Première constatation : lors d'une prochaine session, il ne serait pas inutile de créer, comme certains l'ont proposé, une catégorie "nuls" et/ou une catégorie "cancres".

Place aux réponses.



Question 1 - niveau "Débutant"

C'était bien sûr la Gallinule poule-d'eau Gallinula chloropus (Waterhoentje / Common Moorhen).

Il n'y avait pas de piège. Il s'agit d'un individu adulte, photographié d'un peu loin sans doute mais il faut quand même un minimum de difficulté, n'est-ce pas?
Du reste, tout le monde a trouvé, sauf Jean-Loup dont les résultats sont extrêmement décevants et qui devra faire un énorme effort au second semestre s'il veut réussir son année.

J'envisage d'ailleurs de convoquer ses parents.

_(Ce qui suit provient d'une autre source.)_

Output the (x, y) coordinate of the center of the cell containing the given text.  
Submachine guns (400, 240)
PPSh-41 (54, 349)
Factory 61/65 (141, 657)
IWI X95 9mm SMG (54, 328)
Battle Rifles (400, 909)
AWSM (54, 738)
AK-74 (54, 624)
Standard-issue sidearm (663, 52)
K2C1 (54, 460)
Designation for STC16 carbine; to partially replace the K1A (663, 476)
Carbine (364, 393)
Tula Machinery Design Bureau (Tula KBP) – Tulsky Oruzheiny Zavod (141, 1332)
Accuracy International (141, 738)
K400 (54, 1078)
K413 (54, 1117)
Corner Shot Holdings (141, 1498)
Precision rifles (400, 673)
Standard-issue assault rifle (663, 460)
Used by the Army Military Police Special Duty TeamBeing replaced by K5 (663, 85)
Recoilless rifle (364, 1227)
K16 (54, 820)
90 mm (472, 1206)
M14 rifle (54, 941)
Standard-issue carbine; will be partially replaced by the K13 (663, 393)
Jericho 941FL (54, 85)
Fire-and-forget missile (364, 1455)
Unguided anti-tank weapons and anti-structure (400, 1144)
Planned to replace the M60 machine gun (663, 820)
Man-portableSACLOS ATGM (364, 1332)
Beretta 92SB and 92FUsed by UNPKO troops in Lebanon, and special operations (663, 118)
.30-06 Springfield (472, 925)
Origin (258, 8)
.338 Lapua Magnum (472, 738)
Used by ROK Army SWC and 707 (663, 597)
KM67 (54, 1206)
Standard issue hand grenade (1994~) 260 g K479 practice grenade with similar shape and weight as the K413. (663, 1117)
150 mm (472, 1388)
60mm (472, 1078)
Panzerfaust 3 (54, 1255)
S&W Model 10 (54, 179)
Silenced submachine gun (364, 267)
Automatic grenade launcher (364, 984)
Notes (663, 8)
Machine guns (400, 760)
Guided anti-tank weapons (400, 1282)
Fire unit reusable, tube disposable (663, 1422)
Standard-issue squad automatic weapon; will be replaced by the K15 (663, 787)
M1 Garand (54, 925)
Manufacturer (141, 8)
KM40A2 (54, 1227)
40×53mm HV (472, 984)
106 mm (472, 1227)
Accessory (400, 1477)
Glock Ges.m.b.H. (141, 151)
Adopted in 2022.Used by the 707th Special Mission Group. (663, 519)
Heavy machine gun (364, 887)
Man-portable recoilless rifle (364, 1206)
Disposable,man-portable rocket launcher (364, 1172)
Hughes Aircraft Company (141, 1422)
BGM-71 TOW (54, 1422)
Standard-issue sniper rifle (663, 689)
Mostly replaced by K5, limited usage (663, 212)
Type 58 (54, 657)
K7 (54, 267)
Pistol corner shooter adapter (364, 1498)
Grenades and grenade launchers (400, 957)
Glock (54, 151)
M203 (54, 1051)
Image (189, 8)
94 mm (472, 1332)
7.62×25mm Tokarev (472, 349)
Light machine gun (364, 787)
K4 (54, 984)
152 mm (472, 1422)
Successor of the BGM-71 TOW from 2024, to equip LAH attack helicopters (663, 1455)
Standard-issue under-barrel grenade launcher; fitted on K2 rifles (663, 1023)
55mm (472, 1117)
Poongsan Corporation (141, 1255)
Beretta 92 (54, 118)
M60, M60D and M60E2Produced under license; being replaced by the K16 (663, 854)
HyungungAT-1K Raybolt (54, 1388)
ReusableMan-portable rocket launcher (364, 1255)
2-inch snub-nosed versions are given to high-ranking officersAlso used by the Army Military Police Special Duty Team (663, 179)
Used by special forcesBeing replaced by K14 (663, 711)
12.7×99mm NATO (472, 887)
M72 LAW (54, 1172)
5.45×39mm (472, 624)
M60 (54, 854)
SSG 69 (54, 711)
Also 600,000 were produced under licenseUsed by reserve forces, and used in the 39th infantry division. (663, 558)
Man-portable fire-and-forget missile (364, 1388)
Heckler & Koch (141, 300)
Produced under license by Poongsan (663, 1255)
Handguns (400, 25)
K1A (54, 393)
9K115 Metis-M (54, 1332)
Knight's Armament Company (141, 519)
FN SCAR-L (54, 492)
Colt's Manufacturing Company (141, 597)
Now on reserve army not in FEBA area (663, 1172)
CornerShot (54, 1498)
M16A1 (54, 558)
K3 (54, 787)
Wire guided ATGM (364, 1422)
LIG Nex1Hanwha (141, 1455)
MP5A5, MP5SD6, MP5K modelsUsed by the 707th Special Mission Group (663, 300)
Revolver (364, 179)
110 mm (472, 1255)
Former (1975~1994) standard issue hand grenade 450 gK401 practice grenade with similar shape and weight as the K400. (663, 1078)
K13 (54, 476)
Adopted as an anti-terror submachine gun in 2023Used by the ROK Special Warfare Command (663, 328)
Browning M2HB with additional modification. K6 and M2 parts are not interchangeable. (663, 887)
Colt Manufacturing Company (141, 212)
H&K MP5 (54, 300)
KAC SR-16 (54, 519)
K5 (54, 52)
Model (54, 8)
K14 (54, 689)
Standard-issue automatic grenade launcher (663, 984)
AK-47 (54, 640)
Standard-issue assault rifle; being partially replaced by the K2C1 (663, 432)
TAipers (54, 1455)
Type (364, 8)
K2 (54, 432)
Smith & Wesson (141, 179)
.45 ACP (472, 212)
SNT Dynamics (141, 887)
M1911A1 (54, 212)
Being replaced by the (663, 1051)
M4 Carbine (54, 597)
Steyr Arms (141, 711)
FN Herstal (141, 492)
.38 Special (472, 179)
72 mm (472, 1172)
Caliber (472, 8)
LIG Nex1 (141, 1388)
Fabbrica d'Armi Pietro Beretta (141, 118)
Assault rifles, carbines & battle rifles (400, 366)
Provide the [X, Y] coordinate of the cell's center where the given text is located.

Quant à Jaime, je me vois dans l'obligation de lui retirer un point car il a copié sur son voisin.
Je sais que la sanction est lourde mais vous comprendrez qu'à ce niveau de compétition je dois me montrer intransigeant.


Question 2 - niveau "Moyen"



Encore un Fuligule, que plusieurs ont reconnu : Fuligule milouinan - Aythya marila (Topper / Greater Scaup).

Une femelle adulte bien reconnaissable à la large tache très blanche entourant la base du bec. Le mâle ressemble un peu au morillon, la huppe en moins et sans le dos noir.
Un canard peu commun, avouons-le, qu'on peut observer le long de nos côtes d'Europe nord-occidentales en hivernage.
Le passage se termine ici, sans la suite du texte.